PROBLEM SET –
(1) In the homeowner's insurance passage, what does replacement value refer to?
(2) Please restate the homeowner's insurance passage from "Homeowner’s cover continues" to "of your home?", substituting "subject" for "topic".

SOURCE PASSAGE –
[START]

Homeowner’s cover continues to be an important and valuable topic. If you own a home it is crucial that you understand the various aspects involving this type of insurance, since it protects your valuable asset when unexpected events happen like the 2022 floods in Kwazulu-Natal and the recent gas tanker explosion in Boksburg. Our hearts go out to the families and individuals affected by these devastating events.

If you have homeowner’s insurance, or you’re in the process of applying for it, you may have come across the term “replacement value”. And you may be wondering what it is and why it’s important. Let’s take a closer look.

What is meant by the replacement value of your home?

Replacement value refers to the current cost to rebuild your home if it’s damaged or destroyed – for example, by fire, a flood, or an explosion. The initial replacement value of your home is the best estimate of the property’s value at the time you bought it, but it’s worth remembering that this value can change over time.

Why is the replacement value of your home so important?

The replacement value determines how much cover you’ll need if you ever need to replace or rebuild your home. Also known as building structure cover or building insurance, homeowner’s cover protects the complete structure under the roof of your house and includes walls, water pipes, electrical work, ceilings, geysers, and more. This type of insurance is not the same as home contents cover, which protects your personal belongings and household goods – the things inside your home – against loss or damage.

[END]

DATA SHOWN –
[START]

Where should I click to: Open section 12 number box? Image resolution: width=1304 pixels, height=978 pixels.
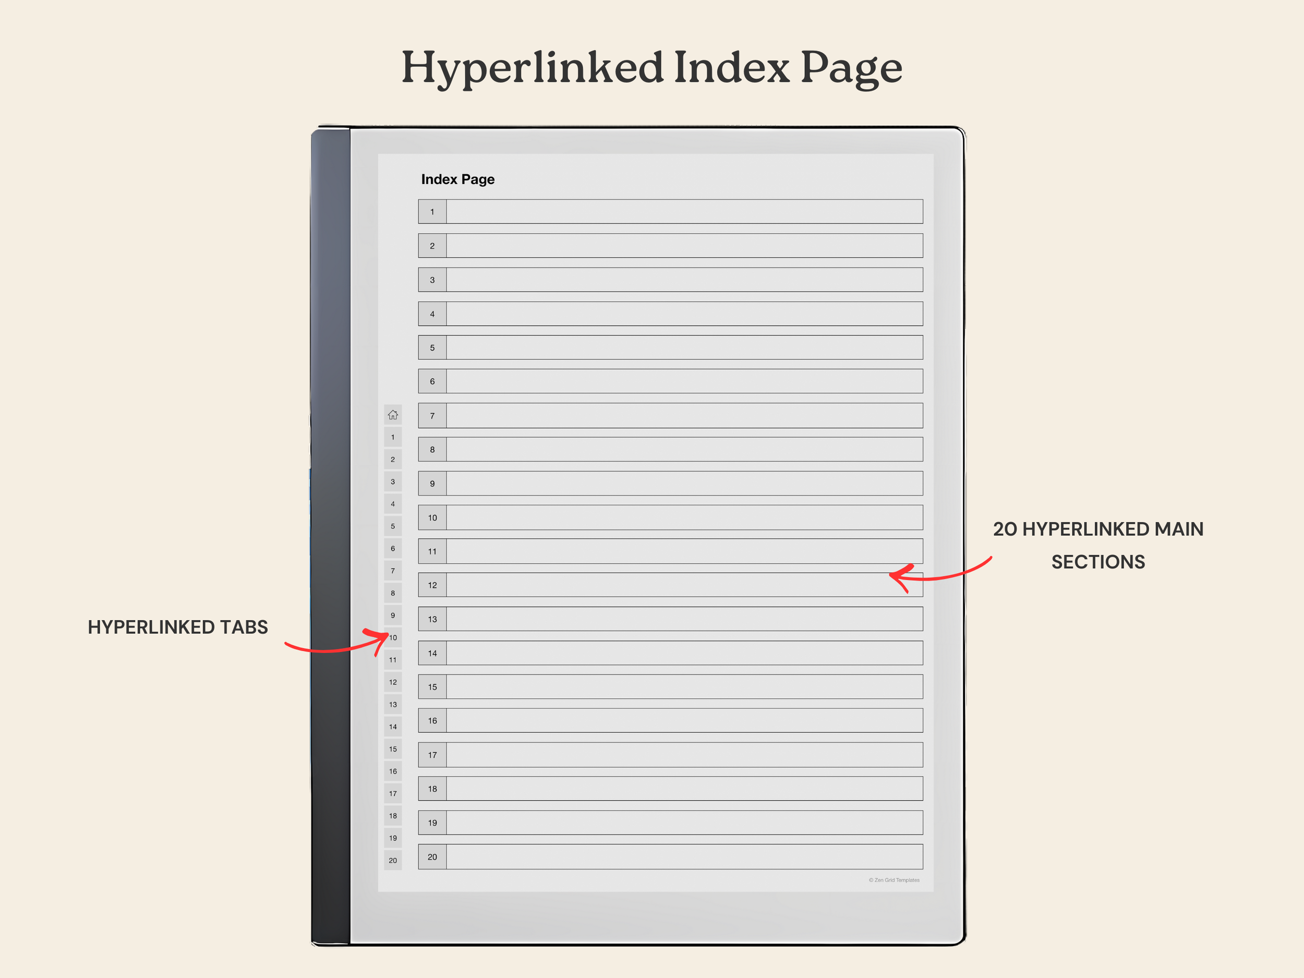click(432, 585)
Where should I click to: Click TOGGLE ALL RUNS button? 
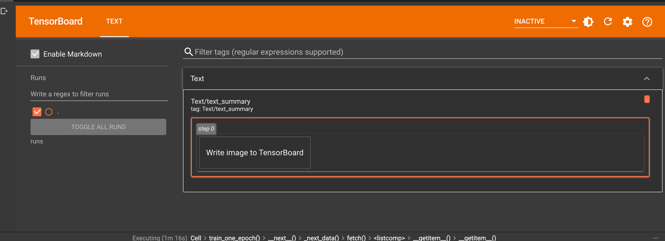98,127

[END]

SOLVED TASKS –
(1) The current cost to rebuild your home if it's damaged or destroyed.

(2)
Homeowner’s cover continues to be an important and valuable subject. If you own a home it is crucial that you understand the various aspects involving this type of insurance, since it protects your valuable asset when unexpected events happen like the 2022 floods in Kwazulu-Natal and the recent gas tanker explosion in Boksburg. Our hearts go out to the families and individuals affected by these devastating events.

If you have homeowner’s insurance, or you’re in the process of applying for it, you may have come across the term “replacement value”. And you may be wondering what it is and why it’s important. Let’s take a closer look.

What is meant by the replacement value of your home?